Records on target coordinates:
┌──

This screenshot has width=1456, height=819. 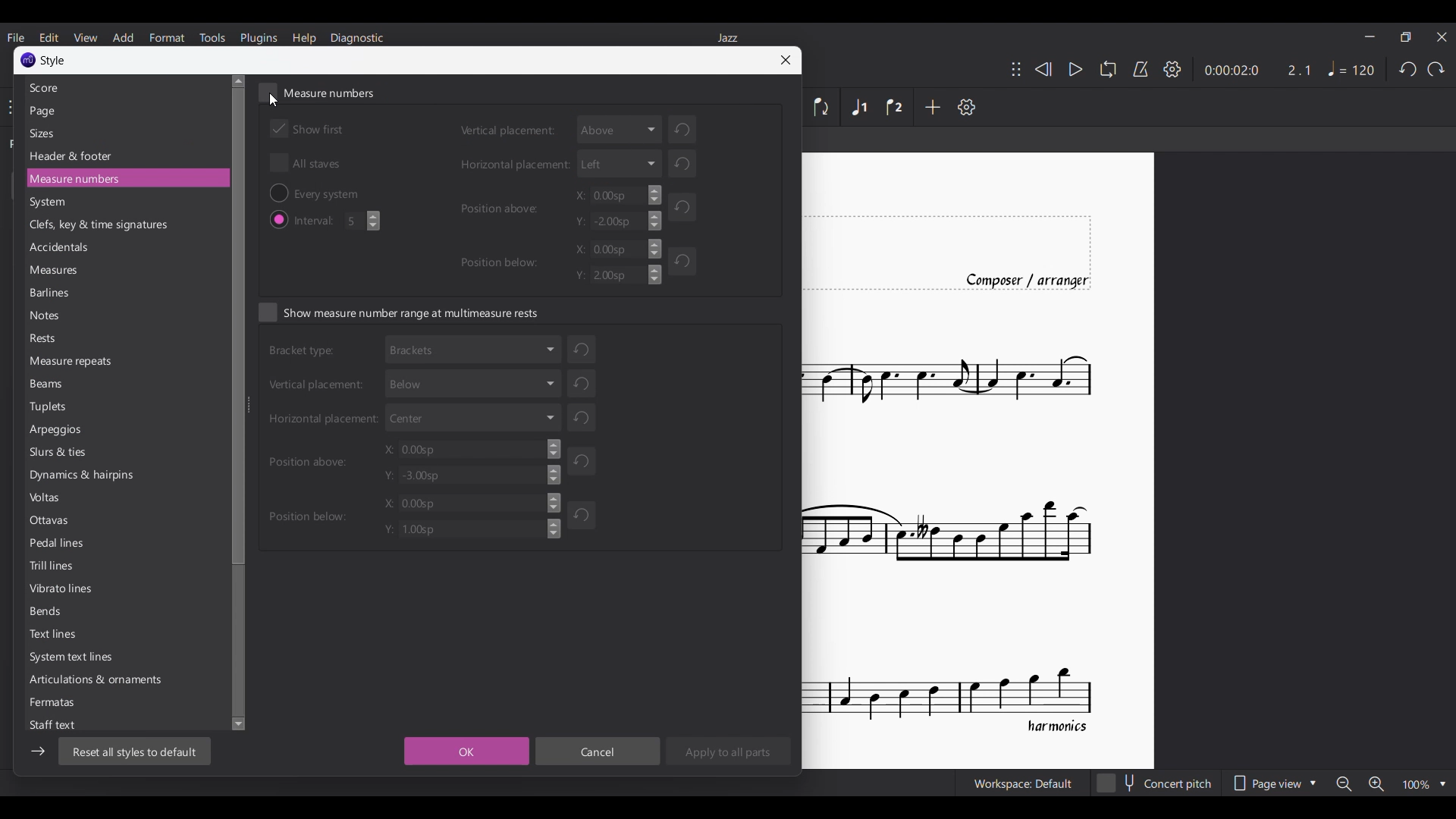 What do you see at coordinates (1043, 69) in the screenshot?
I see `Rewind` at bounding box center [1043, 69].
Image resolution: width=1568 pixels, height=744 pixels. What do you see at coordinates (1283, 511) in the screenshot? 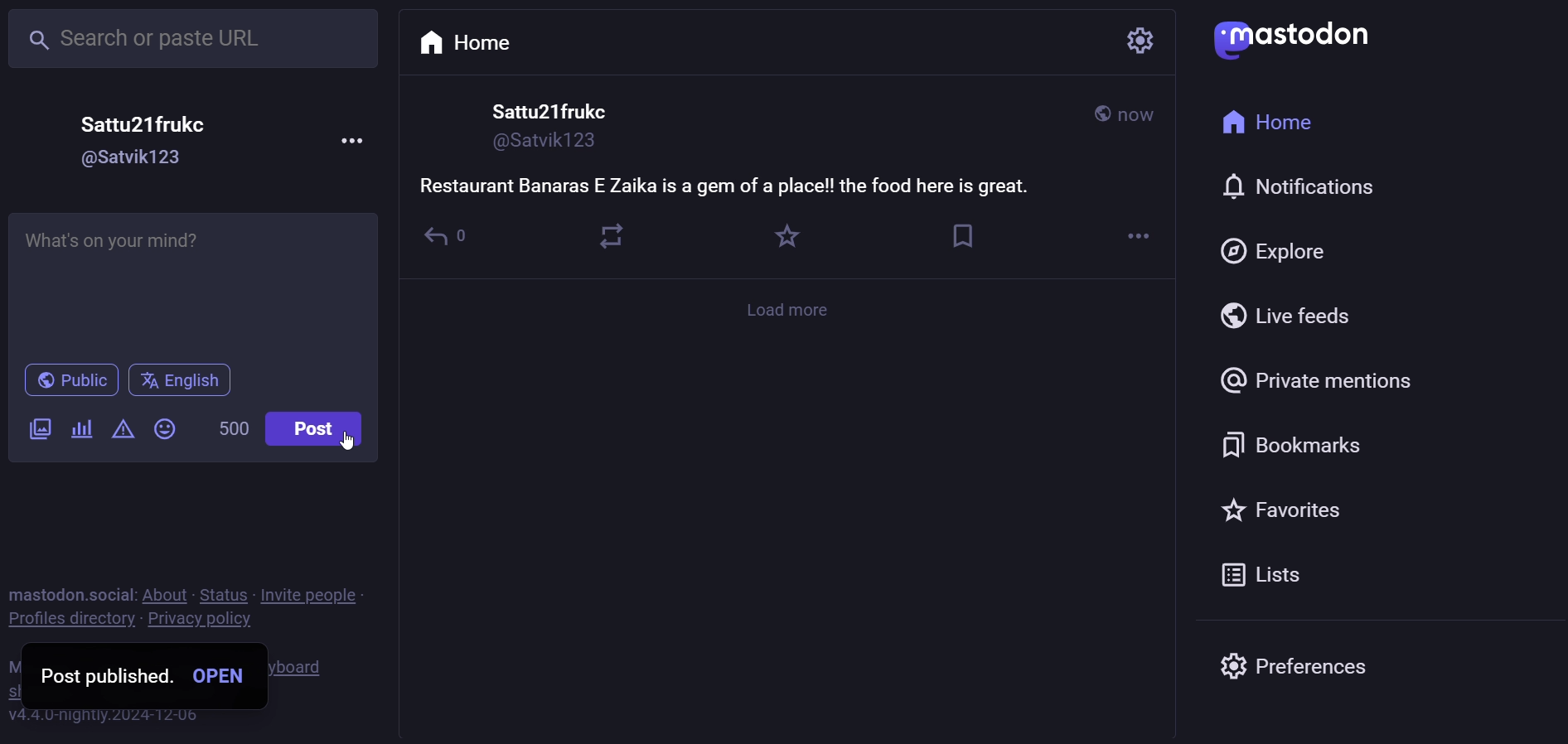
I see `favorite` at bounding box center [1283, 511].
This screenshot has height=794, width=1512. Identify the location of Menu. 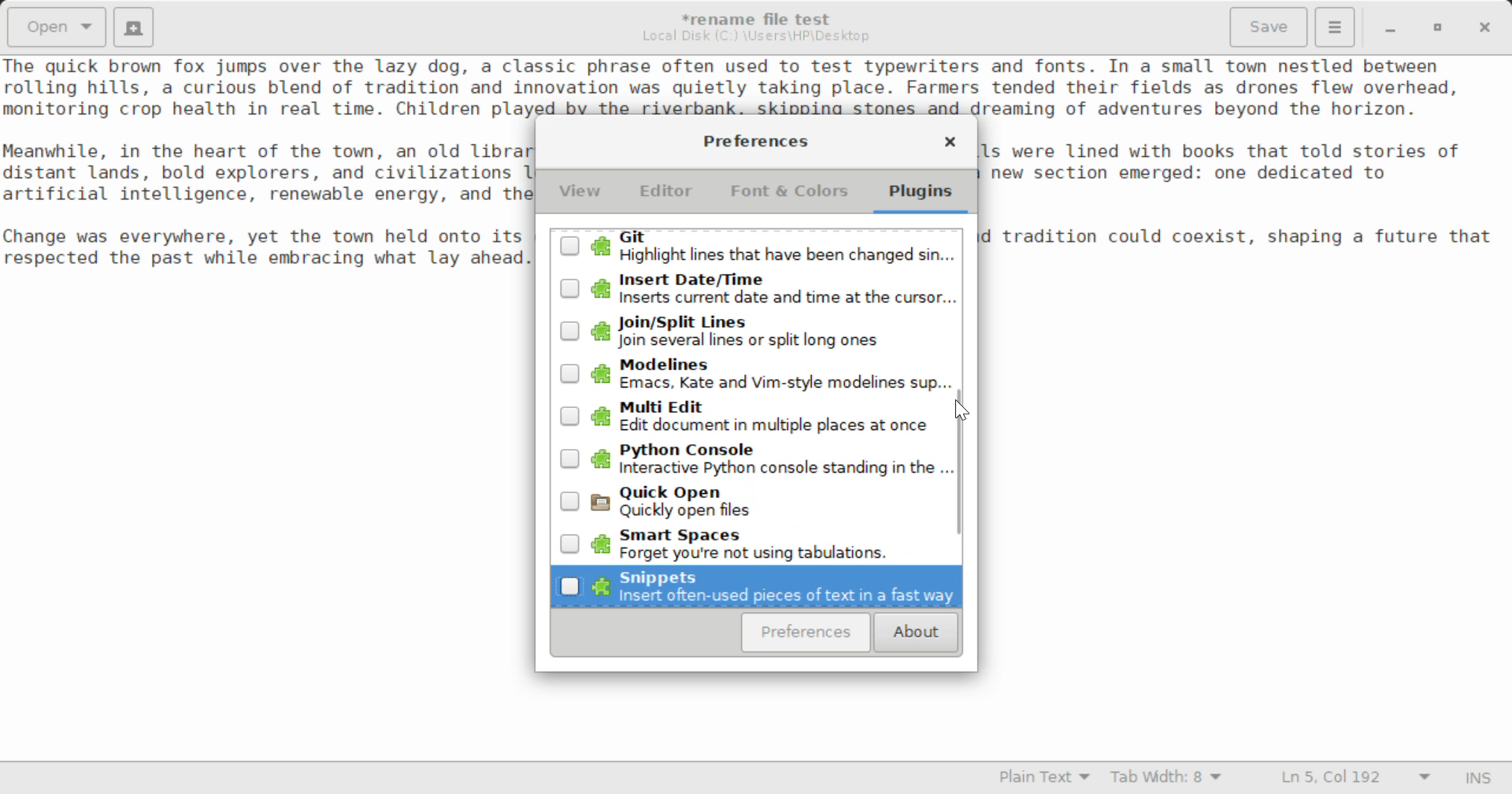
(1334, 25).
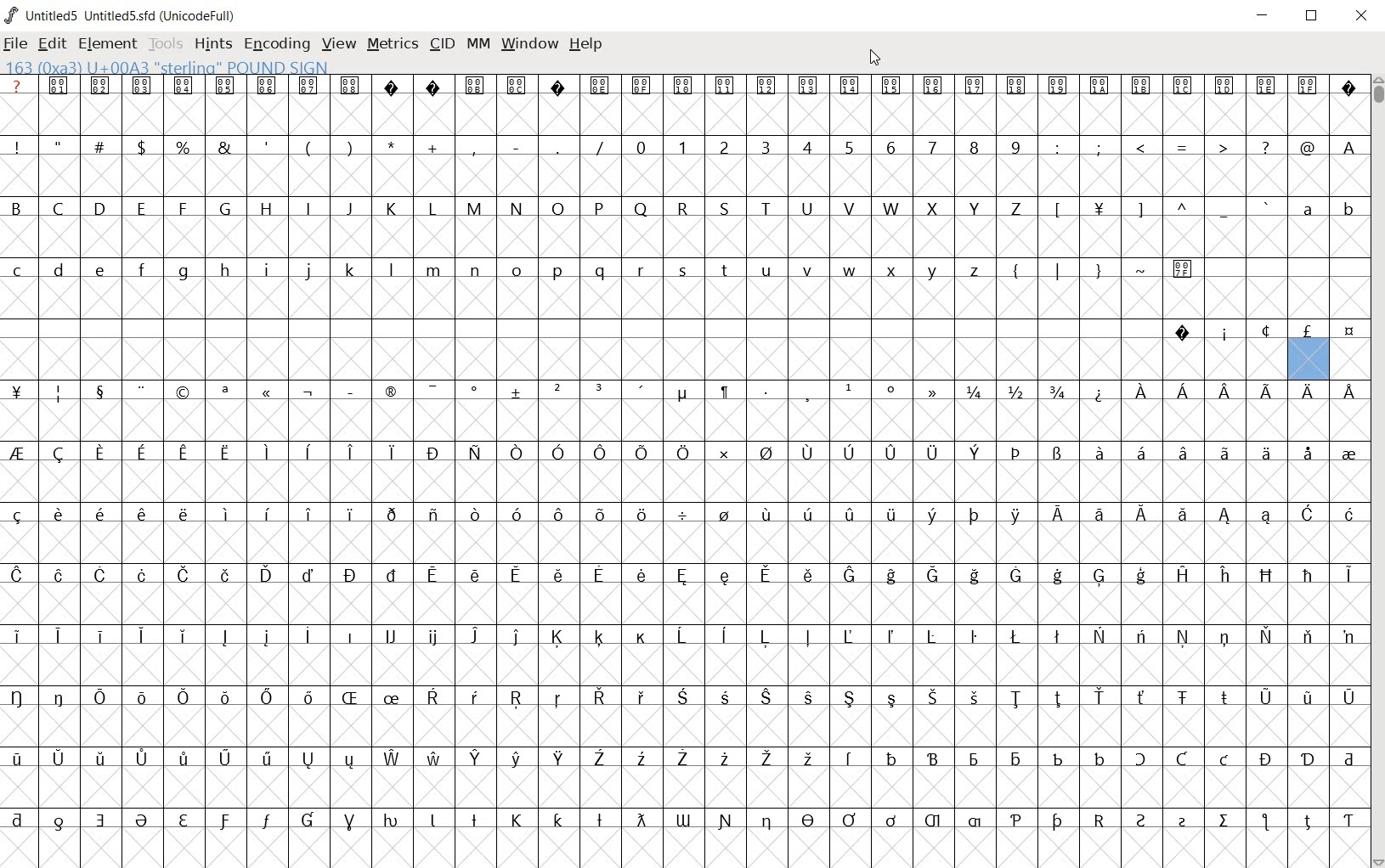  I want to click on Symbol, so click(60, 820).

└──

STATED GOAL:
Write out the lines above verbatim, from the line with "This screenshot has height=794, width=1512." through the end of the records, and leave the pictures out.

RESULT OF THIS EXERCISE:
This screenshot has height=794, width=1512. Identify the location of Menu. 
(1334, 25).
  I want to click on Symbol, so click(60, 820).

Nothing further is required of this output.